▶ _任务清单_:
1. 列出PPO代码节选中 PPOAgent 类 __init__ 方法的全部参数(self 除外),带默认值的请一并写出默认值。
2. 接着写CartPole上的PPO实现代码,从 log_prob = dist.log_prob(action) 这一行之后往下续。

▶ _节选原文_:
我们使用PyTorch实现PPO,在经典的CartPole(倒立摆)环境中训练智能体。

前置依赖
pip install gymnasium torch numpy
核心代码
import torch
import torch.nn as nn
import torch.optim as optim
import numpy as np
import gymnasium as gym

# 策略网络(Actor)
class Actor(nn.Module):
    def __init__(self, state_dim, action_dim, hidden_dim=64):
        super(Actor, self).__init__()
        self.fc1 = nn.Linear(state_dim, hidden_dim)
        self.fc2 = nn.Linear(hidden_dim, hidden_dim)
        self.fc3 = nn.Linear(hidden_dim, action_dim)
    
    def forward(self, x):
        x = torch.tanh(self.fc1(x))
        x = torch.tanh(self.fc2(x))
        logits = self.fc3(x)
        return torch.distributions.Categorical(logits=logits)

# 价值网络(Critic)
class Critic(nn.Module):
    def __init__(self, state_dim, hidden_dim=64):
        super(Critic, self).__init__()
        self.fc1 = nn.Linear(state_dim, hidden_dim)
        self.fc2 = nn.Linear(hidden_dim, hidden_dim)
        self.fc3 = nn.Linear(hidden_dim, 1)
    
    def forward(self, x):
        x = torch.tanh(self.fc1(x))
        x = torch.tanh(self.fc2(x))
        return self.fc3(x)

# PPO智能体
class PPOAgent:
    def __init__(self, state_dim, action_dim, lr=3e-4, gamma=0.99, clip_epsilon=0.2):
        self.actor = Actor(state_dim, action_dim)
        self.critic = Critic(state_dim)
        self.actor_optimizer = optim.Adam(self.actor.parameters(), lr=lr)
        self.critic_optimizer = optim.Adam(self.critic.parameters(), lr=lr)
        self.gamma = gamma
        self.clip_epsilon = clip_epsilon
        
        # 存储轨迹数据
        self.states = []
        self.actions = []
        self.rewards = []
        self.log_probs = []
    
    # 选择动作
    def choose_action(self, state):
        state = torch.tensor(state, dtype=torch.float32)
        dist = self.actor(state)
        action = dist.sample()
        log_prob = dist.log_prob(action)

▶ _所给数据_:

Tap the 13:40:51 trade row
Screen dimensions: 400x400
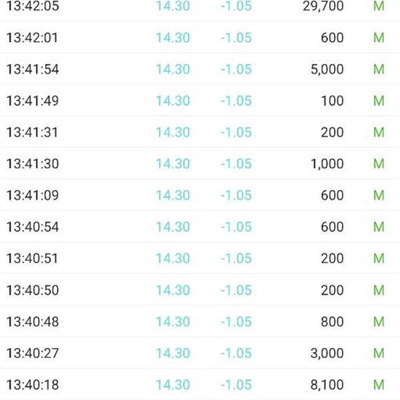tap(200, 258)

▶ _逐题解答_:
1.
- state_dim
- action_dim
- lr,默认值 3e-4
- gamma,默认值 0.99
- clip_epsilon,默认值 0.2

2.
        self.states.append(state)
        self.actions.append(action)
        self.log_probs.append(log_prob)
        
        return action.item()
    
    # 存储奖励
    def store_reward(self, reward):
        self.rewards.append(reward)
    
    # 计算优势函数和回报
    def compute_gae(self):
        states = torch.stack(self.states)
        rewards = np.array(self.rewards)
        
        # 计算折扣回报
        returns = []
        running_return = 0
        for r in reversed(rewards):
            running_return = r + self.gamma * running_return
            returns.insert(0, running_return)
        returns = torch.tensor(returns, dtype=torch.float32)
        
        # 计算价值函数估计
        values = self.critic(states).squeeze()
        # 优势函数
        advantages = returns - values
        
        return returns, advantages
    
    # 更新策略和价值网络
    def update(self):
        returns, advantages = self.compute_gae()
        log_probs = torch.stack(self.log_probs)
        actions = torch.stack(self.actions)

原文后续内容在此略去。